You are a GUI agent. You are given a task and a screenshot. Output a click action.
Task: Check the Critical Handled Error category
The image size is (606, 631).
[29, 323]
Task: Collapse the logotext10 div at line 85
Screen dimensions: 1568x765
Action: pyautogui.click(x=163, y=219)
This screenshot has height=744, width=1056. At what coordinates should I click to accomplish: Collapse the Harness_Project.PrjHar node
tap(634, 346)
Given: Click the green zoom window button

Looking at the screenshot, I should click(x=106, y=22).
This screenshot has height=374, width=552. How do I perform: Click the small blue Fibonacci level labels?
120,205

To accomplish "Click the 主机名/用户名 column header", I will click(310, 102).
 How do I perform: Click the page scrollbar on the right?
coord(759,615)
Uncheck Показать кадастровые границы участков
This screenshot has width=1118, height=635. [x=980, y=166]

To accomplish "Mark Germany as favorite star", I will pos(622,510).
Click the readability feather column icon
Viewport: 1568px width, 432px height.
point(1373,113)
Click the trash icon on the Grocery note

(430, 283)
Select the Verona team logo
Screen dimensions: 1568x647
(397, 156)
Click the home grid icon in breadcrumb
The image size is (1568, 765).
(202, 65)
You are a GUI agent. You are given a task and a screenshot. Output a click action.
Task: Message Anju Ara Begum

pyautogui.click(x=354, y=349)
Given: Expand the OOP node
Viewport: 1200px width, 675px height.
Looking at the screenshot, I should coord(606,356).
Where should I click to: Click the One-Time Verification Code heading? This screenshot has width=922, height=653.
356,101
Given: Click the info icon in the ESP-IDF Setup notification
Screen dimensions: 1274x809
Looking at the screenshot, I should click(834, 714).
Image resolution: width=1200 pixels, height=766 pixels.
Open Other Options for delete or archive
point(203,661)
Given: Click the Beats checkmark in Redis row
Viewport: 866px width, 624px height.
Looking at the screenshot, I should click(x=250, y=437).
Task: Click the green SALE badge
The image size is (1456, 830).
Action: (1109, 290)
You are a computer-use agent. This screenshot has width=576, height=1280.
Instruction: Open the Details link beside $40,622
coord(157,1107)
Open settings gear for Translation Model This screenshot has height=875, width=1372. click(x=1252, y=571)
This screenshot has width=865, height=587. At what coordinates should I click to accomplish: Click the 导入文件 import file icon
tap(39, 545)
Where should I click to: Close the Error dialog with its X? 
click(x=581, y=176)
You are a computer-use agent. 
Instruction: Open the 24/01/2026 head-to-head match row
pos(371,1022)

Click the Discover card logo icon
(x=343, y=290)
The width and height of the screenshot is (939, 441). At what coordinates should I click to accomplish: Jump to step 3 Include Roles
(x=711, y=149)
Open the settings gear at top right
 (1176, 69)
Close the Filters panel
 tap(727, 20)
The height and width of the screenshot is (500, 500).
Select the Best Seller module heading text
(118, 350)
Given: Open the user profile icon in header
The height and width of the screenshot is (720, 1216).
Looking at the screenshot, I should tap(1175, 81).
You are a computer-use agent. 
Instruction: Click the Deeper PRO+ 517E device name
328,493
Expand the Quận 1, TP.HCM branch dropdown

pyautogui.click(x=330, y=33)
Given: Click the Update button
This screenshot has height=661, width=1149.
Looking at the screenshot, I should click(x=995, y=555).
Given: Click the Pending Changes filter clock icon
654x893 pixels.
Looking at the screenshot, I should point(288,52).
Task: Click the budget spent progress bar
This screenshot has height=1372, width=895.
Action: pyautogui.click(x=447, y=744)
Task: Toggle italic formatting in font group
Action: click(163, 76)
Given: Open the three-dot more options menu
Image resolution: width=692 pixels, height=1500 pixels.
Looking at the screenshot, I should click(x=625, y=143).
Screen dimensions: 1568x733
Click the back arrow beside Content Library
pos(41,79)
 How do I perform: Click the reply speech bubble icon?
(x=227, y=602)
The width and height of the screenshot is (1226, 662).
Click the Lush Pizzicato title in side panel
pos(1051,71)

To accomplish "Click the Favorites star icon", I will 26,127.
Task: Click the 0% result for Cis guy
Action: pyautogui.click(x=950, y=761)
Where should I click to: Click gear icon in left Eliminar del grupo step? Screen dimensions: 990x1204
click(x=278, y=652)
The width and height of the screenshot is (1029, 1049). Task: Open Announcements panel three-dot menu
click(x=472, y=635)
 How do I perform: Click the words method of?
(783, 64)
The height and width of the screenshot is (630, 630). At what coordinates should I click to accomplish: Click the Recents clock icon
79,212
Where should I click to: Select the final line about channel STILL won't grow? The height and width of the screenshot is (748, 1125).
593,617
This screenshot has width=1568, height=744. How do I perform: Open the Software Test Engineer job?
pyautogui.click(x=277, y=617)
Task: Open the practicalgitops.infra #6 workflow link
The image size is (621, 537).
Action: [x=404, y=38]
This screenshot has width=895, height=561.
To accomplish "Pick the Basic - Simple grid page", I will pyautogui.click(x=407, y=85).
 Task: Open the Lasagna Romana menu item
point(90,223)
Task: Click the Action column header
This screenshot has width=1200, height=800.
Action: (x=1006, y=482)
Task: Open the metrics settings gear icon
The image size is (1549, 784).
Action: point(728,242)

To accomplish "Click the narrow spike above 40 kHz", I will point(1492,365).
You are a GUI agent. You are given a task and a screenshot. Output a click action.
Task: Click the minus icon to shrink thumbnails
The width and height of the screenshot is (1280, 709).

• • • • •

• **Required work**
Return every line of the listing above that contains "grid".

• **Your response**
Click the home grid icon in breadcrumb
To accomplish "Pick the Basic - Simple grid page", I will pyautogui.click(x=407, y=85).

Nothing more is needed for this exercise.